DOCUMENT SECTION:

start

Within social sciences, paradigms are frameworks with differing worldviews springing from theoretical and philosophical assumptions (PANSIRI, 2005). The social science paradigms of 'positivist/functional' and 'interpretative' research methodology have dominated research and form the bases of many other paradigms (PANSIRI, 2005). The positivist paradigm assumes that knowledge is obtained and authenticated by researchers independent of the subject and making direct observations or measurements, forming the basis for the Quantitative Method of research (KRAUSS, 2005) In contrast, the interpretative paradigm is "value-laden," assuming that while reality is external to humans, "humans construct reality, human experience and communication is subjective, human behaviour is creative and voluntary," forming the basis for the Qualitative Method of research (KRAUSS, 2005).
The Quantitative Method has historically dominated research (MEHMETOGLU, 2004), including tourism research, and concentrates on collecting data of occurrence frequency (BOWEN, 2002). Historically juxtaposed is the Qualitative Method, which collects "data about activities, events, occurrences and behaviours…to seek an understanding of actions, problems and processes in their social context" As such, it "does not produce quantified findings" (PHILLIMORE & GOODSON, 2004); rather it is concerned with "the meaning of phenomena" (BOWEN, 2002). Though Quantitative historically dominated research, the Qualitative method as enjoyed increasing favor by researchers in such tourism research areas as education, efficiency, package tours, attitudinal training, classification, competitive advantages, the environment, hallmark events, theme parks, services and transportation (JAFARI, 2000).

end

GIVEN ENTRIES:
start

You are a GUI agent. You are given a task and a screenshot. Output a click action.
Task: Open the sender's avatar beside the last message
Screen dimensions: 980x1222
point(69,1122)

end
start

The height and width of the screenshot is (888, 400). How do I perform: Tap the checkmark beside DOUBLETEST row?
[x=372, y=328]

end

TASKS TO CARRY OUT:
**A.** List every source cited in the passage on research paradigms, each with the year given beside it.
**B.** Condense the paragraph of the passage on research paradigms that opens with "The Quantitative Method has historically dominated research" into a shorter version that keeps its main facts.
**C.** Go on with the passage on research paradigms, starting after its final sentence.

EXPECTED RESULTS:
**A.**
- Pansiri (2005)
- Krauss (2005)
- Mehmetoglu (2004)
- Bowen (2002)
- Phillimore & Goodson (2004)
- Jafari (2000)

**B.** The Quantitative Method, which collects data on how often things occur, has long dominated research, tourism research included. The Qualitative Method instead gathers data on activities, events and behaviors to understand them in their social context. It yields no quantified findings and focuses on the meaning of phenomena. Tourism researchers have increasingly favored it in areas such as education, package tours, the environment, hallmark events, theme parks and transportation.

**C.**
Furthermore, as tourism research has broadened and deepened, researchers have acknowledged that the Quantitative and Qualitative Methods complement each other. Three additional developments from this realization are hybridization, triangulation and a conscious link between Qualitative and Quantitative research (FLICK, 2006). The Hybrid Method now explored by researchers uses both Qualitative and Quantitative research (GIVEN, 2008); Triangulation focuses on many evidentiary sources to identify, study and explain real cases in tourism (WILLIAMS & SPENCER, 2010), the idea being that "Measurement problems can be avoided by making a number of measurements and observations, and using several research techniques" (UNIVERSITY OF NOTTINGHAM, 2007) and the method is considered stronger because independent data supports or at least does not disapprove the researchers' findings.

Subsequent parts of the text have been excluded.